REQUIRED WORK: Of the lines in the data below, write out exactly those from the one holding "Choose Find Action" through the one holding "You are a GUI", both included.

[Saved entries]
+--

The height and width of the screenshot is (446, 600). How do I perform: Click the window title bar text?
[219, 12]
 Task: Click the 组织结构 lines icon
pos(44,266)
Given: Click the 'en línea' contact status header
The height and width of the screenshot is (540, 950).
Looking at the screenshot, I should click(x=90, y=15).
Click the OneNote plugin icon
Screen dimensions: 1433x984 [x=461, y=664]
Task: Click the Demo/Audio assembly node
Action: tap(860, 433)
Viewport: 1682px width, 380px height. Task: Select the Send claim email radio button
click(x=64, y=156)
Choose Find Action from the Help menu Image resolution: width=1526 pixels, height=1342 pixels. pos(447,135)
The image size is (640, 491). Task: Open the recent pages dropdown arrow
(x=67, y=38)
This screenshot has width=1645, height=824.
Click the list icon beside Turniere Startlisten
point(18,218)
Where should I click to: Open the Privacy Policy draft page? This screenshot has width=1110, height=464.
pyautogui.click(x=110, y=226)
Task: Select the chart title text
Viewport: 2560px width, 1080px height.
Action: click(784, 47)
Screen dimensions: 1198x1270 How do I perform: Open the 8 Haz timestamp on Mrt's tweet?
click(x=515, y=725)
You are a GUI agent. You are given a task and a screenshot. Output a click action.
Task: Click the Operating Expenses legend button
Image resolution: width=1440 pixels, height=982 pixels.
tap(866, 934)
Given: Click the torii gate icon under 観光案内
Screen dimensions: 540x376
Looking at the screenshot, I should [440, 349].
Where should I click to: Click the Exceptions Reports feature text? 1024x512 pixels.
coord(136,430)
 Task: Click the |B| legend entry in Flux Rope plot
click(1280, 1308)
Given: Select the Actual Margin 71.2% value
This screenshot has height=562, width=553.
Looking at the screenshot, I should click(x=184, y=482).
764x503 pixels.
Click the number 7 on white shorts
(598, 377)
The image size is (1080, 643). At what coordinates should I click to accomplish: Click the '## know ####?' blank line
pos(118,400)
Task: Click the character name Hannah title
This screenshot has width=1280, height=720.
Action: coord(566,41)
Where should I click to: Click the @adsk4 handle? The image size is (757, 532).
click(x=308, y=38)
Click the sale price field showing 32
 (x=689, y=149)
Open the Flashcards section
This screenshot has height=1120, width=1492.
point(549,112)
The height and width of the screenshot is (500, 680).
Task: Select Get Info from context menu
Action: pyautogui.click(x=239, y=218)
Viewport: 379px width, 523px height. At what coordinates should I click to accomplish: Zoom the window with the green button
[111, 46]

+--

PROBLEM SOLUTION:
Choose Find Action from the Help menu Image resolution: width=1526 pixels, height=1342 pixels. pos(447,135)
The image size is (640, 491). Task: Open the recent pages dropdown arrow
(x=67, y=38)
This screenshot has width=1645, height=824.
Click the list icon beside Turniere Startlisten
point(18,218)
Where should I click to: Open the Privacy Policy draft page? This screenshot has width=1110, height=464.
pyautogui.click(x=110, y=226)
Task: Select the chart title text
Viewport: 2560px width, 1080px height.
Action: click(784, 47)
Screen dimensions: 1198x1270 How do I perform: Open the 8 Haz timestamp on Mrt's tweet?
click(x=515, y=725)
You are a GUI agent. You are given a task and a screenshot. Output a click action.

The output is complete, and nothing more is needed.